When the movable member 43 is moved in the x1 direction, the needle 9 is pushed against the inner wall of the needle receiving hole 41 as shown in FIG. 12. The movable member 43 is guided by the housing 1 to reciprocate in the x direction and is configured to prevent making excessively large strokes.

In the present embodiment, the needle receiving hole 41 is formed partly in the housing 1 and partly in the movable member 43. As shown in FIGS. 3 and 6, the needle receiving hole 41 has a first section 411, a second section 412 and a third section 413. FIG. 6 is a schematic view, as viewed in the x1 direction from the recess 14 of the housing 1. The first section 411 is located on the lower portion (in a z1 direction, i.e., a first sense of the first direction) and includes the needle supporting bottom surface 411a. The second section 412 is located on the upper portion (in the z2 direction) of the first section 411. The third section 413 is located between the first section 411 and the second section 412 and included in the movable member 43.

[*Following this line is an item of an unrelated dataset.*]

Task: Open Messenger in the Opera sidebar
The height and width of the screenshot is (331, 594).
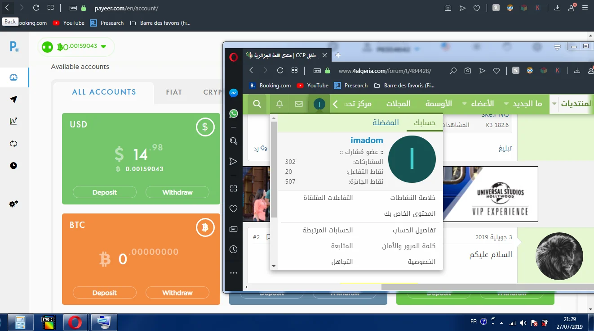Action: (x=233, y=93)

In the present embodiment, the needle holding part 4 has a first slit 421, a second slit 422 and a third slit 423 as shown in FIG. 6. The first, second and third slits 421, 422 and 423 are provided to allow the passage of the thread T that is inserted through the needle eye 91, so that the needle 9 can be pulled up smoothly without the thread T being caught. The second slit 422 is open to the second section 412 on the side in the x2 direction and extends in the z direction as viewed in the x direction. The third slit 423 is open to the third section 413 on the side in the x2 direction and connected to the first slit 421 and the second slit 422. The bottom portion of the first slit 421 is where the tip of the threading member 2 passes through. The first, second and third slits 421, 422 and 423 are connected together and extend substantially across the entire length of the needle receiving hole 41 in the z direction. When the needle 9 is pulled out of the needle receiving hole 41 after the thread T is passed through the needle eye 91, the thread T is be smoothly pulled out sequentially through the first, second and third slits 421, 422 and 423 that are connected together.

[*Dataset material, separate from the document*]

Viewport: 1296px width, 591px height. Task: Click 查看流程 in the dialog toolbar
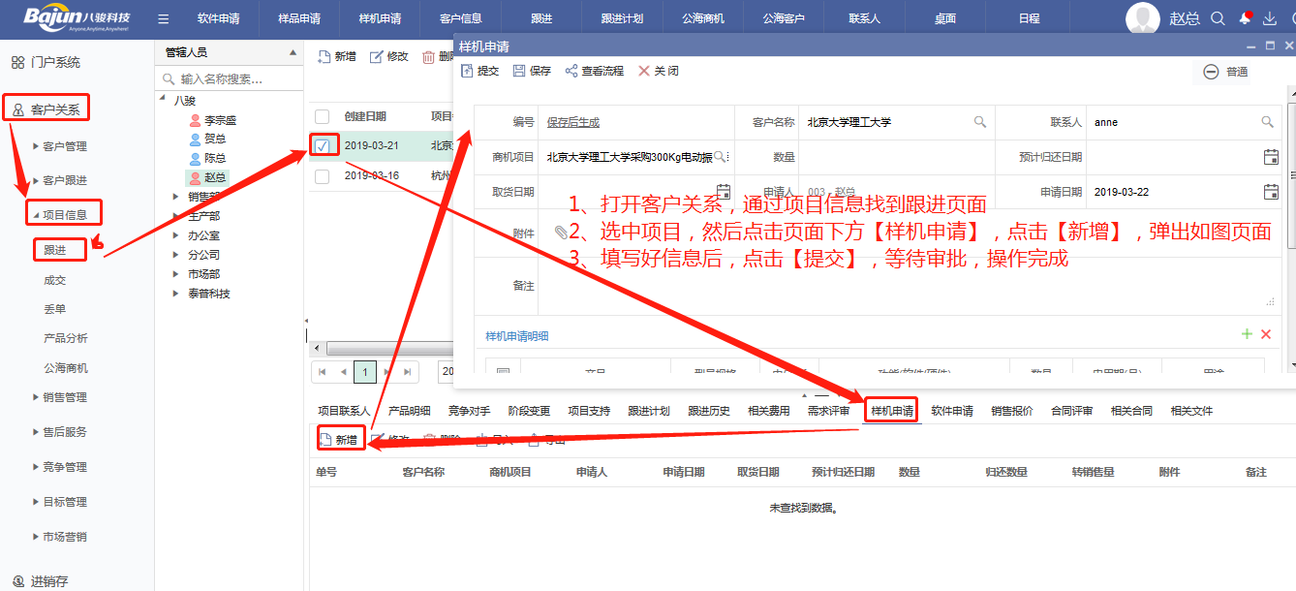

The movable member 43 has a pair of projected portions 431 flanking the third slit 423. When the movable member 43 is moved in the x1 direction, the projected portions 431 comes to push the needle 9 against the inner wall of the needle receiving hole 41 (in particular, the inner wall of the first section 411 and the second section 412).

According to the present embodiment, the first slit 421 includes a curved portion 421a. The curved portion 421a gently curves in the y direction (the third direction) from the z direction as viewed in the x direction. When the needle 9 is inserted into the needle receiving hole 41, the flat head of the needle 9 may be accidentally caught in the first slit 421. In such a case, the needle 9 cannot be properly oriented. According to the present invention, however, the first slit 421 of the present embodiment is provided with the curved portion 421a. The walls around the curved portion 421a serve to block the head of the needle 9 from sliding into the first slit 421. This ensures that the needle 9 is properly oriented. Note that the curved portion 421a shown in the figures is an example, and the shape of the curved portion 421a is not limited to the arc shape. Alternatively, the curved portion 421a may be a portion of the first slit 421 bent at a gentle angle relative to the z direction. The location of the curved portion 421a in the first slit 421 needs to be close to the third slit 423 (in the z2 direction).

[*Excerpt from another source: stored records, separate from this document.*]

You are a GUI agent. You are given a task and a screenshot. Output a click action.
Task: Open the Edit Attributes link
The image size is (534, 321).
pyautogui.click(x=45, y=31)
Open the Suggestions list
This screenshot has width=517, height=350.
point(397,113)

The thread pressing mechanism 5 shown in FIGS. 2 to 4 and 11 to 13 is provided for holding the loop of the thread T inserted through the needle eye 91. The thread pressing mechanism 5 includes a pressure receiving part 51, a pressing member 52, a lever 53 and a biasing member 54.

The pressure receiving part 51 is disposed at an appropriate position on the housing 1 (at least in one of the first housing member 11 or the second housing member 12). According to the present embodiment, the pressure receiving part 51 is to be pressed by the pressing member 52 located below (in the z1 direction) the pressure receiving part 51 and has a surface facing in the z1 direction. Details of the pressure receiving part 51 will be described later.

The pressing member 52 can reciprocate vertically between the upper position (a first position) on or near the pressure receiving part 51 and the lower position (a second position) away from the pressure receiving part 51.

The pressing member 52 may include a pressure applying tip 521, a first sloped portion 522, a sliding shaft 523, an engaging portion 524 and a protrusion 525. As shown in FIGS. 3, 4, 7 and 8, the pressure applying tip 521 is formed at the tip of the pressing member 52 in the z2 direction and for contacting the loop of the thread T. As can be seen from FIGS. 8 and 9, the pressure applying tip 521 extends in the y direction. According to the present embodiment, the pressing member 52 is broader in the y direction at a portion offset in the z2 direction. This broader portion includes the pressure applying tip 521. As shown in FIG. 10, the broader portion of the pressing member 52 is guided along the channels 115 and 125 formed in the housing 1 (the first housing member 11 and the second housing member 12). This arrangement allows the pressing member 52 to reciprocate up and down.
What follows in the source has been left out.